Nate Silver has built one of the best models out there. It's accurate, consistent, and totally scientific.
One advantage of being totally scientific is that his model can be replicated.
Silver, over the past five years, has explained in depth how his model actually works.
Looking through that, we now have a step-by step-process on how to be Nate Silver.
Here's what you'll need:
- A copy of Microsoft Excel
- A definitive source of campaign finance data and election data
- A vast polling database with 15 years of impeccably accurate information.
So the first of these supplies can be picked up at your local computer store and several online resources.
The last one may be difficult to find — as early as 2010 Silver was working from a database of " 4,670 distinct polls from 264 distinct pollsters covering 869 distinct electoral contests" — but once you have it ready to go you're all set to start your FiveThirtyEight model.
Step One: Collect all the recent polls that you can find from within a state. We'll label each of these polls by a variable like P1, P2, P3, or just generally speaking Pi
Step Two: Figure out the poll weights. Now, we need to find the weighting for each of the polls — w1, w2, w3, or more generally wi — and that's not exactly an easy task. Each wi is made up of three different values. The "recency" of the poll (we'll call this Ri), the sample size of the poll (Ni for each Pi) and the Pollster Rating for the company that did the poll (Qi for each Pi).
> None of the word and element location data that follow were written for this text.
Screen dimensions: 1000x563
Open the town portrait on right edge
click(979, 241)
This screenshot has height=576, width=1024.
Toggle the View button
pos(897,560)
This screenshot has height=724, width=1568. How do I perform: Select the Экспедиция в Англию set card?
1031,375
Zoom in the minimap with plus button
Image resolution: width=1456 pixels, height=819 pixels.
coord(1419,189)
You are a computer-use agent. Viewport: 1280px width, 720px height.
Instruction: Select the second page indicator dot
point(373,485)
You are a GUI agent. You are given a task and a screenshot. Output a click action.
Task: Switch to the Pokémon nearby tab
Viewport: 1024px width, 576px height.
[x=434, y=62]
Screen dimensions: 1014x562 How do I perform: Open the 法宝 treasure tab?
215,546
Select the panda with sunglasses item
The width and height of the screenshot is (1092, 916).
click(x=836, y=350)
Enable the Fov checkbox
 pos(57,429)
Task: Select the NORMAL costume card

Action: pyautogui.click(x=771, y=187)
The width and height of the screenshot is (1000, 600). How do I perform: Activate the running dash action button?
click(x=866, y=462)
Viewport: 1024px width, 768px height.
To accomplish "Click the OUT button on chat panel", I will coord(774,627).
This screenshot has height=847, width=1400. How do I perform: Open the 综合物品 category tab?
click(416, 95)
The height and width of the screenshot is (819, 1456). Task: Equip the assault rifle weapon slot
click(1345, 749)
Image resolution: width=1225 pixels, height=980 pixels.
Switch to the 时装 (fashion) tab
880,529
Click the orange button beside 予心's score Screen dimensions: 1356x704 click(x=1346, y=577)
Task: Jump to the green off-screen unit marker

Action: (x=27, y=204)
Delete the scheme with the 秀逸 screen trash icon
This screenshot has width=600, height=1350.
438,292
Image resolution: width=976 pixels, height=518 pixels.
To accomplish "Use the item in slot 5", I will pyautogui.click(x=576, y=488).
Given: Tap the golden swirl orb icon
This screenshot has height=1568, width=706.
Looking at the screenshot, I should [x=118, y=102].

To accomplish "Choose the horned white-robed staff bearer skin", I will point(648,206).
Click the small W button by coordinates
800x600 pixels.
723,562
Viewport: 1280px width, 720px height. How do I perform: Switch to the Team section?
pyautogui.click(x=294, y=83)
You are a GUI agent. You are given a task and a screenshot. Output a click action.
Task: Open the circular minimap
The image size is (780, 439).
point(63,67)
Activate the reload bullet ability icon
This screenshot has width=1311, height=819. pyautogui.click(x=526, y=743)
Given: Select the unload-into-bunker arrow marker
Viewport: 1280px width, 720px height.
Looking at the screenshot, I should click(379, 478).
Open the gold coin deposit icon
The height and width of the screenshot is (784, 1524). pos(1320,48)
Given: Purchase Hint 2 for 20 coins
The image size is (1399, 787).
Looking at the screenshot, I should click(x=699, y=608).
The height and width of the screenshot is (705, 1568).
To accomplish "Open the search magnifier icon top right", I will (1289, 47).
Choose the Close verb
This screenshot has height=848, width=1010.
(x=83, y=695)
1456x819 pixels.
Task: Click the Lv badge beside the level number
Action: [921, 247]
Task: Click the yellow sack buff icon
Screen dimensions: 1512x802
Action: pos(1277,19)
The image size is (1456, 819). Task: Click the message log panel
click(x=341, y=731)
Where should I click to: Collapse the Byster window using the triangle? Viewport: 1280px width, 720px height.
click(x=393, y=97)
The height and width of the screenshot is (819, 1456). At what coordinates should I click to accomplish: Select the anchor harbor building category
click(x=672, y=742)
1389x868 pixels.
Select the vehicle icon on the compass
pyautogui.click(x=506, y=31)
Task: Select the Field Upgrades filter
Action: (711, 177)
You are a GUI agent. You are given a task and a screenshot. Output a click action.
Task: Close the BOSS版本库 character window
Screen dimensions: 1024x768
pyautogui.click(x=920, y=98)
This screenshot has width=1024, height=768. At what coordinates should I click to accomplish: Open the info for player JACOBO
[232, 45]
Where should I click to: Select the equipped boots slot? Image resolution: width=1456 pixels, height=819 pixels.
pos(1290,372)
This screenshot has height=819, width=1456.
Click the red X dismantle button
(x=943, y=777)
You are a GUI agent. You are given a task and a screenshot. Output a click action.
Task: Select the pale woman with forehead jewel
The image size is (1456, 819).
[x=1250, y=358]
- Ri is expressed as an exponential decay function. The older the poll gets, the lower this number gets. If the same polling company releases a newer poll, Ri also goes down. We know that in 2008, the Ri was expressed at the "half-life" of the poll.
- Ni has to do with the sample size. The more people that the poll Pi sampled, the higher Ni gets. There are diminishing returns, though, so the rate that Ni grows slows as the sample size gets larger and larger.
- The Pollster rating requires the use of that massive database of polling we mentioned earlier. This analyzes the accuracy of the poll in retrospect. Better pollsters have bigger values of Qi.
Step Three: Get Qi. The Pollster rating, Qi, has to be determined for each pollster before we can move forward. The ways Silver does this is rather complex, but the pollster ratings are the signature element of his model so this is important.
The way Sliver goes about developing these ratings is outlined in this blog post from 2010, but here's the gist:
The point is to see how a pollster does compared to the mean. It's much easier to call a presidential contest (avg. error 2.8 points) than a gubernatorial primary (avg. error 7.8 points).
First, Run a regression for races where each pollster has a dummy variable. Other variables should include recency for each poll, sample size, and dummy variables abut the race. The subsequent weight that is found for each pollster dummy value is the measured skill and is called "raw score."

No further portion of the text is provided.